Unveiling the Flavors of Database Design - Understanding Relational Models, Keys, and Relationships

July 1, 2023 · 12 min read

OLake Maintainer

Unveiling the Flavors of Database Design - Understanding Relational Models, Keys, and Relationships cover image

Check out OLake, our latest open source offering for replicating databases to lakehouses.

Imagine your kitchen as a bustling database, with recipe books serving as the tables and ingredients neatly organized in rows and columns. Just as a well-structured recipe book empowers you to create delicious meals, relational database models and design allow organizations to store, retrieve, and manipulate data efficiently.

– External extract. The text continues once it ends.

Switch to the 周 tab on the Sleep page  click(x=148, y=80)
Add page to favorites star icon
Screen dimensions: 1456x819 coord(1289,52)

In this blog, we'll embark on a flavorful journey to understand these concepts, using relatable daily life examples to make you see databases in a new light.

Relational Model

The relational model is a fundamental framework for organizing and managing data in a database. It involves several key components that work together to provide a structured and efficient way of storing and retrieving information.

Let's explore these components and tie them up with a music streaming platform example:

Tables: Structured containers that hold related data in a database.
Entities: Real-world objects or concepts we want to represent in the database.
Relationships: Connections established between entities in different tables, defining associations and dependencies.
Keys: Unique identifiers used to identify and distinguish rows within a table or establish relationships between tables.
Rows: Individual instances or records within a table containing specific data related to an entity.
Columns: Attributes or properties of an entity representing specific data types within a table.

Now, let's tie it all together with an example. Imagine our music streaming platform has a "Playlists" table. Each row in the "Playlists" table represents a specific playlist created by a user. Columns in this table could include attributes like Playlist ID, Name, and Creator.

Using relationships and keys, we can connect the "Playlists" table with the "Songs" table using a foreign key such as Song ID. This allows us to associate specific songs with a playlist, enabling users to create personalized collections of their favorite tracks.

Database Table Relationships

In a relational database, table relationships are established through the use of keys that define how tables are connected to each other. There are different types of table relationships, including:

One-to-One (1:1) Relationship:

In a one-to-one relationship, each record in one table is associated with exactly one record in another table.
This relationship is not commonly used, as the information could often be combined into a single table.
An example could be a "Person" table and a "Passport" table, where each person has only one passport.

One-to-Many (1:N) Relationship:

In a one-to-many relationship, a record in one table can be associated with multiple records in another table, but each record in the second table is associated with only one record in the first table.
This is the most common type of relationship.
An example could be a "Customer" table and an "Orders" table, where each customer can have multiple orders, but each order belongs to only one customer.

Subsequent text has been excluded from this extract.